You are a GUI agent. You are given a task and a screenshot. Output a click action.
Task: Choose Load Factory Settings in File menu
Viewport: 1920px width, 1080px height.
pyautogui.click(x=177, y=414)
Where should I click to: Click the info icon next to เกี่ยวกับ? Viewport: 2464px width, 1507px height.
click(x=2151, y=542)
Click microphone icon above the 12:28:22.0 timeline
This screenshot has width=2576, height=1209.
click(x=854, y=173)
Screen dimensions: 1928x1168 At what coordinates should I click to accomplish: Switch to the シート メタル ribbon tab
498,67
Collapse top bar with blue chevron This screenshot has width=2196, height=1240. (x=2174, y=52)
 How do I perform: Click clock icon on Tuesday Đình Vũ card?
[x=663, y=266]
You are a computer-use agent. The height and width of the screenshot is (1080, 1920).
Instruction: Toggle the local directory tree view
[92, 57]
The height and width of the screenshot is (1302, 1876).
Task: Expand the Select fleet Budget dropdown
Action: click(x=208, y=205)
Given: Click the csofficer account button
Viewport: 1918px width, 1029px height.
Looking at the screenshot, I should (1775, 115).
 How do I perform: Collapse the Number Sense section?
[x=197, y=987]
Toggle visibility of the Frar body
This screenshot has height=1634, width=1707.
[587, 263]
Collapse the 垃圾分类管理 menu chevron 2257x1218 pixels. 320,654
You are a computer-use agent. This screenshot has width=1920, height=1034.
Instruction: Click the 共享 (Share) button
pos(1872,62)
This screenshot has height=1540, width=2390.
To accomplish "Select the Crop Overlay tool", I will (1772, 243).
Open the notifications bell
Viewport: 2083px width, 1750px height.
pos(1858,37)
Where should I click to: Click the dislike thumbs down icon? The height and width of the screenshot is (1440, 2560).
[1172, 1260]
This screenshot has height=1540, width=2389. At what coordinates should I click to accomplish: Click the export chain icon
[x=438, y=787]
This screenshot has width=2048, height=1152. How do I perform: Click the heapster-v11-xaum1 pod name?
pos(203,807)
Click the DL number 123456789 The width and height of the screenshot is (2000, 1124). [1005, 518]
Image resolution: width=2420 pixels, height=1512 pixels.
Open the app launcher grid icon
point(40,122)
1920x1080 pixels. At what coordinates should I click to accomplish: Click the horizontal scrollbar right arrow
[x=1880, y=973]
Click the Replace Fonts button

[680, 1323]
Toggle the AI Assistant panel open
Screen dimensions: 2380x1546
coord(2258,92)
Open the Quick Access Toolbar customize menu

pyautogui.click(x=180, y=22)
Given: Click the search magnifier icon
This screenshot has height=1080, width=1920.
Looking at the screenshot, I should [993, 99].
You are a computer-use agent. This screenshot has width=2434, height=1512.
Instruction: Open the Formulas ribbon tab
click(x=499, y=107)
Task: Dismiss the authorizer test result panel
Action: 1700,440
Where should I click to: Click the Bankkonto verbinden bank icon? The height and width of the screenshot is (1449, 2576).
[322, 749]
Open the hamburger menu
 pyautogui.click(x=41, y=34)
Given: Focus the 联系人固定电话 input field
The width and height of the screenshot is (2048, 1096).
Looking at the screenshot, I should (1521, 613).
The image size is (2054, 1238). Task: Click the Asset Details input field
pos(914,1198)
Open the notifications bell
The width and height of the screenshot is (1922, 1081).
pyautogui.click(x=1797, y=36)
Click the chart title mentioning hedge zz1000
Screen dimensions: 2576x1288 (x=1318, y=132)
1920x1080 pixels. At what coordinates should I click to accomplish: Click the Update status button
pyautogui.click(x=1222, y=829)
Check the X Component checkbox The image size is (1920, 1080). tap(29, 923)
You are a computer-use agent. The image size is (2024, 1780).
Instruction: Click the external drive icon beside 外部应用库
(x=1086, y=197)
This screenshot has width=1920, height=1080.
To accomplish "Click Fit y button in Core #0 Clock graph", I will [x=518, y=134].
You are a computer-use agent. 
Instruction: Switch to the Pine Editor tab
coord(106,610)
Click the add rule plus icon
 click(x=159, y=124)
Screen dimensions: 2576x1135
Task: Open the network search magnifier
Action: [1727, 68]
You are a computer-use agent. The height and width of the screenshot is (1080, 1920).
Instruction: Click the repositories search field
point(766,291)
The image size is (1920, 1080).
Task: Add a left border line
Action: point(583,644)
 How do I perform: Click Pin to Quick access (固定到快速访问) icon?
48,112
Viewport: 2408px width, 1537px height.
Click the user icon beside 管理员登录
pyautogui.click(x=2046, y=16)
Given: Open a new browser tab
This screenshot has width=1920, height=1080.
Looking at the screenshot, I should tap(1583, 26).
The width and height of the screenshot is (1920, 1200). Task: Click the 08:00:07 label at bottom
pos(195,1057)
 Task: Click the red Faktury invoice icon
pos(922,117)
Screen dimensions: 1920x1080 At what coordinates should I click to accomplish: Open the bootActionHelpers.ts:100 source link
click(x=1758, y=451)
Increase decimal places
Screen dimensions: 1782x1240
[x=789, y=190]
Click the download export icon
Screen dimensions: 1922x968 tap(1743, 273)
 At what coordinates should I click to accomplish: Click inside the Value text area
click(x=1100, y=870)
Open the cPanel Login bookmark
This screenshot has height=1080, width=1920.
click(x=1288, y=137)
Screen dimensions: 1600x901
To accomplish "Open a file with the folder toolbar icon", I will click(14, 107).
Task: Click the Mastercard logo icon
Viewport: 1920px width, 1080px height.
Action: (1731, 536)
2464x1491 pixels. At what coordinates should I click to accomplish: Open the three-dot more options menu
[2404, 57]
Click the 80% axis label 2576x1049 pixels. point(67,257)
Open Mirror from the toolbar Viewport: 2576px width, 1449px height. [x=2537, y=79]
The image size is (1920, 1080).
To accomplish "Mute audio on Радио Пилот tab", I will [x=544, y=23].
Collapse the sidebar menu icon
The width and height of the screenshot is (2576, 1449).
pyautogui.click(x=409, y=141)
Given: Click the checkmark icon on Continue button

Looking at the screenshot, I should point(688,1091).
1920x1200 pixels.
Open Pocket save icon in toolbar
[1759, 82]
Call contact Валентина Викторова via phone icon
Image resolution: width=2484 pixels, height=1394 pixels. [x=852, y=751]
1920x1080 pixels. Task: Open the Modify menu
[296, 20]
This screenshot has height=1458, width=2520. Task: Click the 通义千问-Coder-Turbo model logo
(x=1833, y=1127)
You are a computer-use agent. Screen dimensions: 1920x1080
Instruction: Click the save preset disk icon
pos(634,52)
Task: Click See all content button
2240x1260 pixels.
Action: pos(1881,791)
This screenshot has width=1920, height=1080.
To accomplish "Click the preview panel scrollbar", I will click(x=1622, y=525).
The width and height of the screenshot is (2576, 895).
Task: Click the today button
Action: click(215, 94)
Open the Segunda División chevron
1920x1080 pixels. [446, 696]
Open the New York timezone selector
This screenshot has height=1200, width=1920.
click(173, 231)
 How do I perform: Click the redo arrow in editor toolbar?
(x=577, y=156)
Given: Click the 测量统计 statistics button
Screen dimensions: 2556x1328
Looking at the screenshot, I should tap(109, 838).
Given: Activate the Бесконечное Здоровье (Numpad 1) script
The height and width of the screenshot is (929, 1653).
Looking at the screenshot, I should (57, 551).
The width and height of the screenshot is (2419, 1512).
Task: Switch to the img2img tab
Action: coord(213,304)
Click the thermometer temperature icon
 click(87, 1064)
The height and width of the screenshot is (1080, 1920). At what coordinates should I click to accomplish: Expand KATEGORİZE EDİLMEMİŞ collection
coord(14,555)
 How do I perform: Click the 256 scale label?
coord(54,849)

PROBLEM TO SOLVE ▸ What is the number of lines in the records that hold "with"? Give the number by itself.

OUTPUT OF THE TASK ▸ 2